25. L’idéologie politique

Aujourd’hui, nous attachons une grande importance à l’idéologie de notre politique intérieure. La presse et les médias publics des États-Unis et de la Grande-Bretagne déversent un mépris incessant sur tous les pays dont les institutions politiques diffèrent de quelque manière que ce soit de notre propre conception de la démocratie. Il est donc intéressant de noter que l’espérance de vie d’une grande nation ne semble en aucun cas être affectée par la nature de ses institutions. Les empires passés montrent presque toutes les variations possibles de système politique, mais tous passent par la même procédure depuis l’Âge des Pionniers jusqu’à la Conquête, le Commerce, l’Affluence puis le déclin et l’effondrement.



26. L’Empire mamelouk


L’empire des Mamelouks d’Égypte en fournit un bon exemple, car c’est l’un des plus exotiques jamais enregistrés dans l’Histoire. Il est également exceptionnel du fait qu’il a commencé un jour fixe et qu’il s’est terminé un autre jour, précisément, ne laissant aucun doute sur sa durée précise, 267 ans.
Dans la première partie du XIIIe siècle, l’Égypte et la Syrie étaient dirigées par les sultans ayyoubides, descendants de la famille de Saladin. Leur armée était constituée de Mamelouks, esclaves importés comme des garçons des steppes et entraînés comme des soldats professionnels. Le 1er mai 1250, les Mamelouks se mutinent, assassinent Turan Shah, le sultan ayyoubide, et deviennent les dirigeants de son empire.

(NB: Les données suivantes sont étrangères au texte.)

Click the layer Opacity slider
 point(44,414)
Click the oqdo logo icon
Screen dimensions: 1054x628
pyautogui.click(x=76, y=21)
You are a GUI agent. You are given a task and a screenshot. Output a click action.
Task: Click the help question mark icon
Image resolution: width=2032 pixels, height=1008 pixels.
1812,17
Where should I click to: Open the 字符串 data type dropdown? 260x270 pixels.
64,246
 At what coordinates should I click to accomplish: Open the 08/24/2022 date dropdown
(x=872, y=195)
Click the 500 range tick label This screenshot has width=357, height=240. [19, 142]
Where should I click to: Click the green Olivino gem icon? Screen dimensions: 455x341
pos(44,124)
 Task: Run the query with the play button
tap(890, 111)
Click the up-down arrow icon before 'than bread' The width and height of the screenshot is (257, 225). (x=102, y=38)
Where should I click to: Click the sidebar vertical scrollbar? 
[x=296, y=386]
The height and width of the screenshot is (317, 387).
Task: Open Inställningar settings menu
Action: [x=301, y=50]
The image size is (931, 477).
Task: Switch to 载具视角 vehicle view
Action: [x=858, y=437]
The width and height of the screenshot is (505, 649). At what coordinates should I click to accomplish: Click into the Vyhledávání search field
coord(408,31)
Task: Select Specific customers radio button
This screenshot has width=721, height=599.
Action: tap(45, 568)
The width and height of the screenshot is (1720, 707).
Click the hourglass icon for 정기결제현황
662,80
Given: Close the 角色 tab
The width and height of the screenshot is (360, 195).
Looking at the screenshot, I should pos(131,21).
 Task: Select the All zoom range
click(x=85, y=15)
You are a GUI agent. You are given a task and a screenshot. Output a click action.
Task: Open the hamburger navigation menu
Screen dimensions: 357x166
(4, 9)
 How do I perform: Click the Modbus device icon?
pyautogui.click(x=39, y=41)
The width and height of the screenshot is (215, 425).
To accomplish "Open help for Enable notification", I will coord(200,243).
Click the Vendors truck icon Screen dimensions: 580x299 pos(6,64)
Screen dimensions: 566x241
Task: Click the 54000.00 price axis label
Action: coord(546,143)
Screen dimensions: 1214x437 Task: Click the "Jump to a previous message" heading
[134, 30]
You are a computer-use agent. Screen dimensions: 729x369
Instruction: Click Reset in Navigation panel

Les cinquante premières années de l’Empire mamelouk furent marquées par des combats désespérés avec les Mongols jusque-là invincibles, les descendants de Gengis Khan, qui envahirent la Syrie. En battant les Mongols et en les chassant de Syrie, les Mamelouks ont sauvé la Méditerranée du sort terrible de la Perse. En 1291, les Mamelouks capturèrent Acre et mirent fin aux Croisades.
De 1309 à 1341, l’Empire Mamelouk était partout victorieux et possédait la plus belle armée du monde. Pendant les cent années qui suivirent, la richesse de l’Empire mamelouk fut fabuleuse, conduisant lentement au luxe, au relâchement de la discipline et au déclin, avec des rivalités politiques intérieures toujours plus amères. Finalement, cet Empire s’est effondré en 1517, à la suite de la défaite militaire contre les Ottomans.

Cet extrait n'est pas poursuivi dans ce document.